Background
Mother C.M. had custody of J.P.-1 (age 1) and J.P.-2 (age 3) when, in November 2023, both children were hospitalized with severe, non-accidental injuries. J.P.-1 presented with head swelling, facial bruising, black eyes, missing hair patches, and a broken clavicle. J.P.-2 had swollen and busted lips, raw neck patches, and scratches around his ears. J.P.-1 also had a prior brain bleed from a hospital visit in New Mexico weeks earlier.
Mother told the CPS worker that she suspected her boyfriend, D.C., was inflicting these injuries. She reported noticing the children’s injuries after being left alone with D.C., who claimed the children were “self-harming.” Mother also disclosed that D.C. was physically and emotionally abusive toward her, prevented her from leaving, and broke her phone. After D.C. fled on November 21, 2023, police were called and the children were brought to the hospital. Mother was arrested and charged with felony child neglect creating substantial risk of bodily injury.
At the adjudicatory hearing, Mother stipulated to failure to protect the children from physical abuse and requested the court find her a “battered parent” under West Virginia law. The court allowed evidence on this issue but deferred findings pending a psychological evaluation. The psychological evaluation later reported Mother had an “apparent failure to act in an appropriate protective manner” and a “profoundly poor social judgement,” with poor prognosis for parental improvement. Mother pleaded guilty to the criminal charge and received twenty years of supervised release.
The Court’s Holding
The Supreme Court of Appeals affirmed the circuit court’s termination of parental rights on three grounds. First, it rejected Mother’s “battered parent” defense, holding that under West Virginia Code § 49-1-201, a “battered parent” must be one who “has not condoned the abuse or neglect” and “has not been able to stop” it “due to being a victim of domestic violence.” Because the circuit court found at disposition that Mother “certainly participated and acquiesced” in the abuse, she could not qualify as a battered parent regardless of her own victimization by D.C.
Second, the court upheld the finding of aggravated circumstances, which relieved the Department of Human Services of its normal duty to make reasonable reunification efforts. The court emphasized that a parent can be held liable for abuse inflicted by another person if the parent “knowingly allows another person to inflict” the injury. The evidence—including the severity and extent of the injuries, the prior brain bleed, Mother’s failure to communicate with DHS, and her criminal conviction—amply supported the aggravated circumstances finding.
Third, the court affirmed termination of parental rights without requiring less restrictive alternatives, finding no reasonable likelihood that the conditions of abuse and neglect could be substantially corrected in the near future. The court stressed that “in order to remedy the abuse and/or neglect problem, the problem must first be acknowledged.” Mother’s evasive testimony, failure to fully accept responsibility, and the twenty-year supervised release term preventing her contact with any minors all weighed against restoration of parental rights, particularly given the children’s best interests.
Key Takeaways
- A parent cannot claim “battered parent” status as a shield from liability if the court finds the parent condoned or participated in the child’s abuse, even if that parent is also a domestic violence victim.

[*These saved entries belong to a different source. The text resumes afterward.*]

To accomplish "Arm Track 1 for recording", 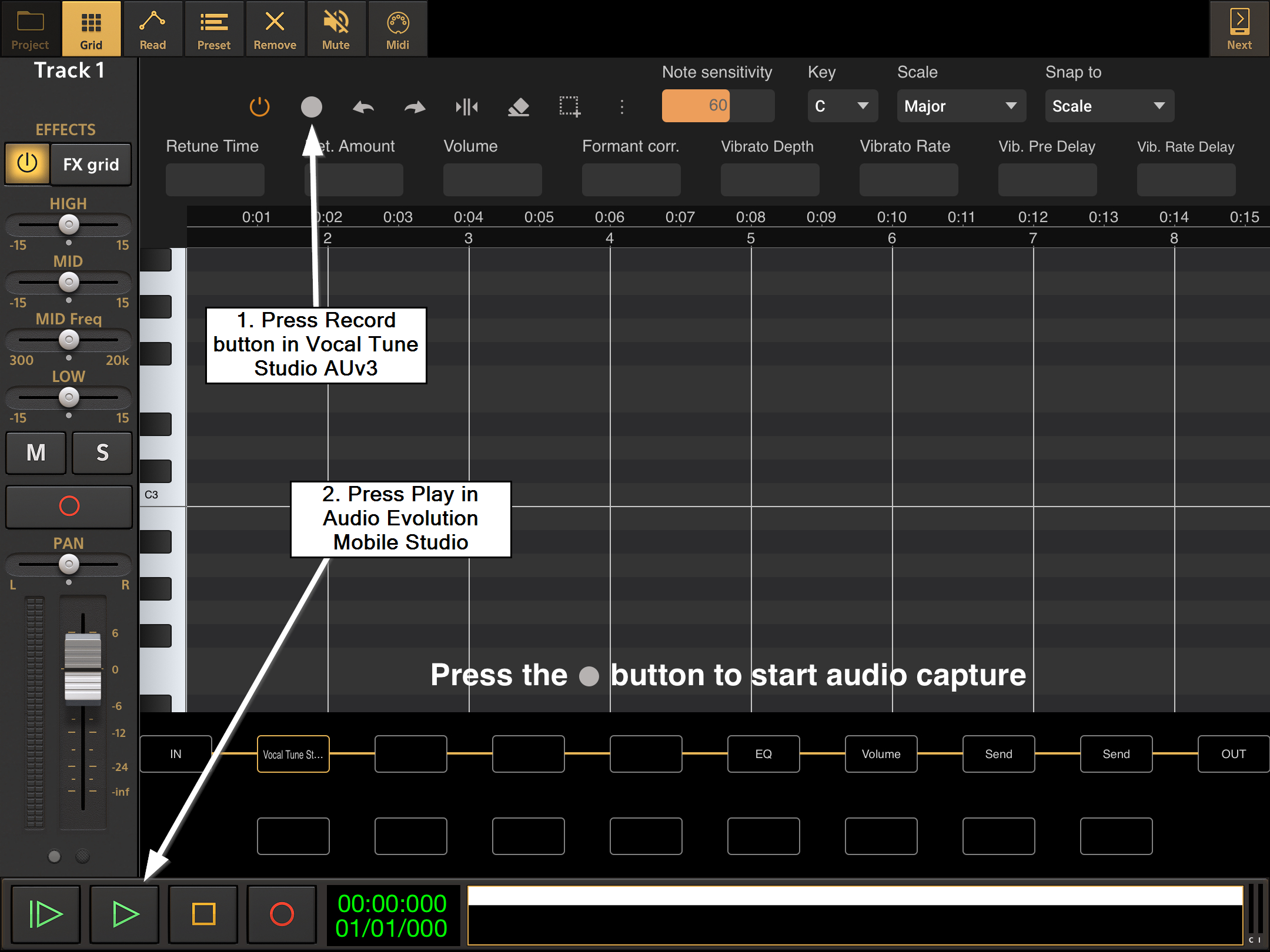I will [x=69, y=507].
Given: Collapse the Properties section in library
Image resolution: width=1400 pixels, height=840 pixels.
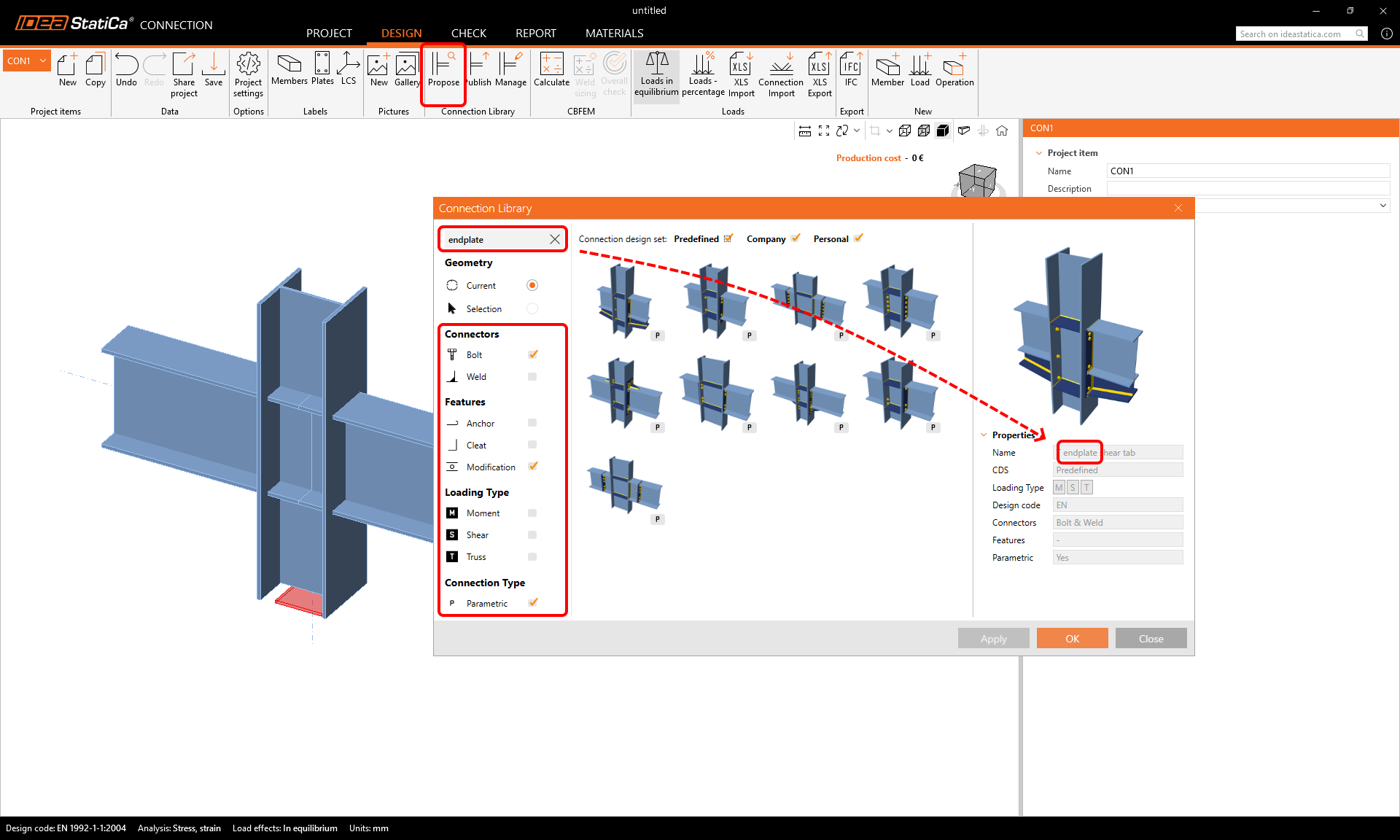Looking at the screenshot, I should click(984, 435).
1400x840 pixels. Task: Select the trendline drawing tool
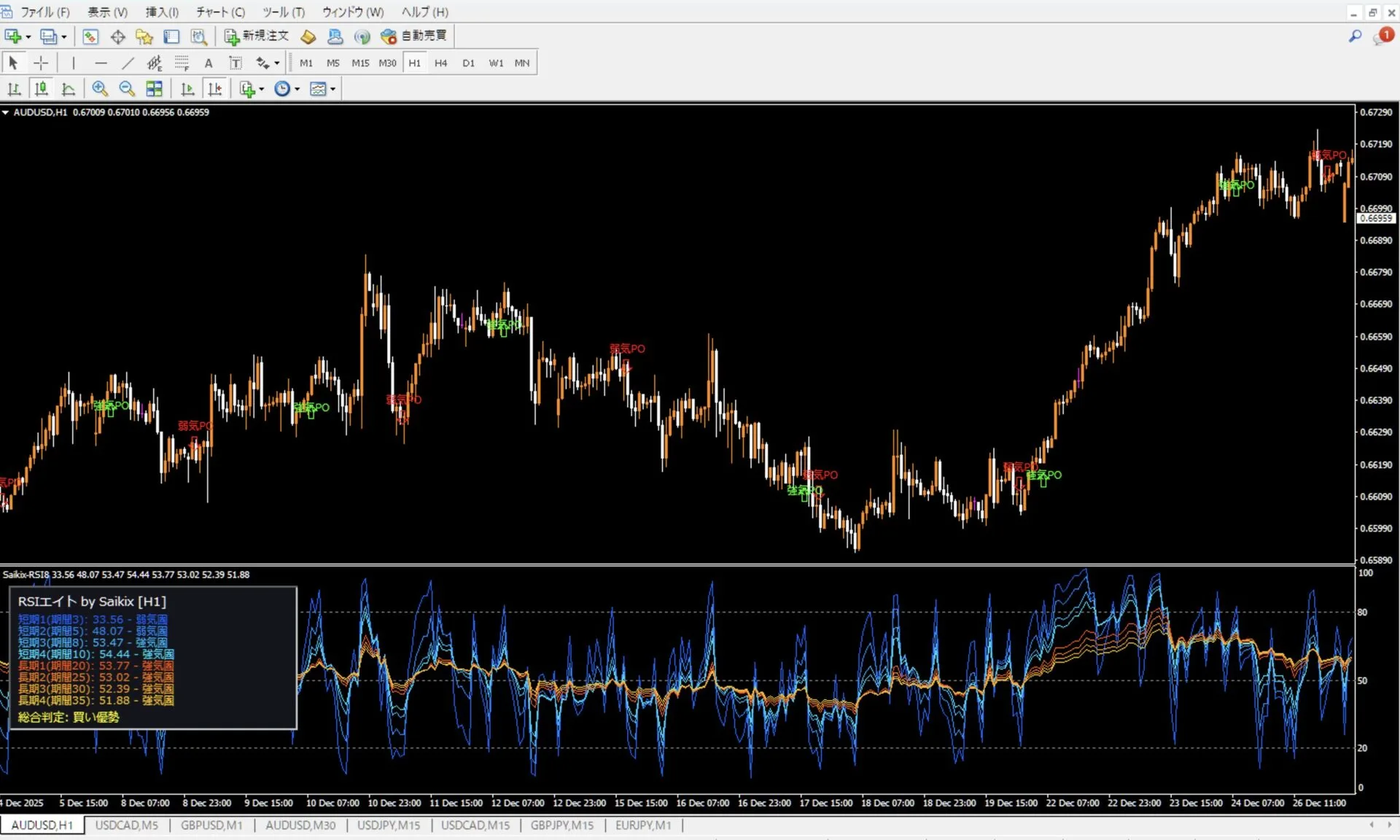point(128,63)
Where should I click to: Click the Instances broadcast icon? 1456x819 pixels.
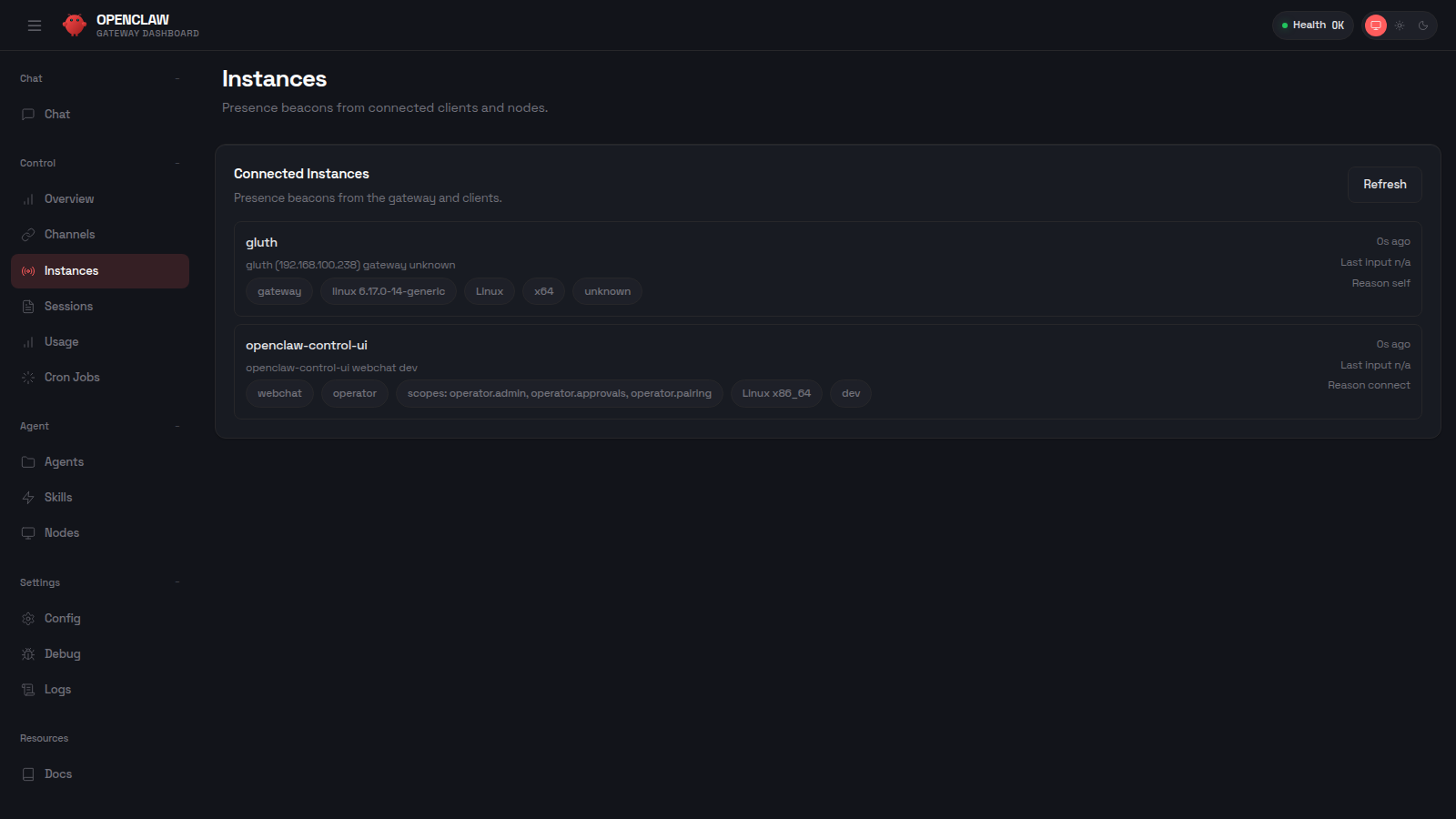[28, 270]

- A parent bears legal responsibility for child abuse inflicted by another household member if the parent knowingly permitted it—parental duty to protect is non-delegable.
- When aggravated circumstances are established, courts are not required to attempt less restrictive alternatives before terminating parental rights.
- Failure to acknowledge and accept responsibility for one’s role in the abuse is a significant barrier to remedying the abuse and demonstrating capacity for parental rehabilitation.
Why It Matters
This decision resolves a tension in child protection law: a parent’s own victimization by domestic violence does not excuse or mitigate that parent’s duty to protect dependent children from severe abuse. While West Virginia recognizes the “battered parent” status as a potential defense, that defense requires affirmative proof that the parent did not condone the abuse and was unable to stop it. The court makes clear that tacit acceptance or failure to take protective action in the face of known severe injury constitutes condonation, cutting off the defense even where domestic violence was present.
The decision also reinforces that termination of parental rights need not follow a graduated approach through less restrictive alternatives when the evidence shows no realistic prospect of correcting the abuse and the parent refuses to acknowledge responsibility. For child welfare practitioners, it underscores that parental vulnerability to domestic violence, while relevant, does not override the paramount obligation to protect children from severe, repeated, and documented physical trauma. The case illustrates that courts will prioritize child protection over sympathetic circumstances affecting the parent.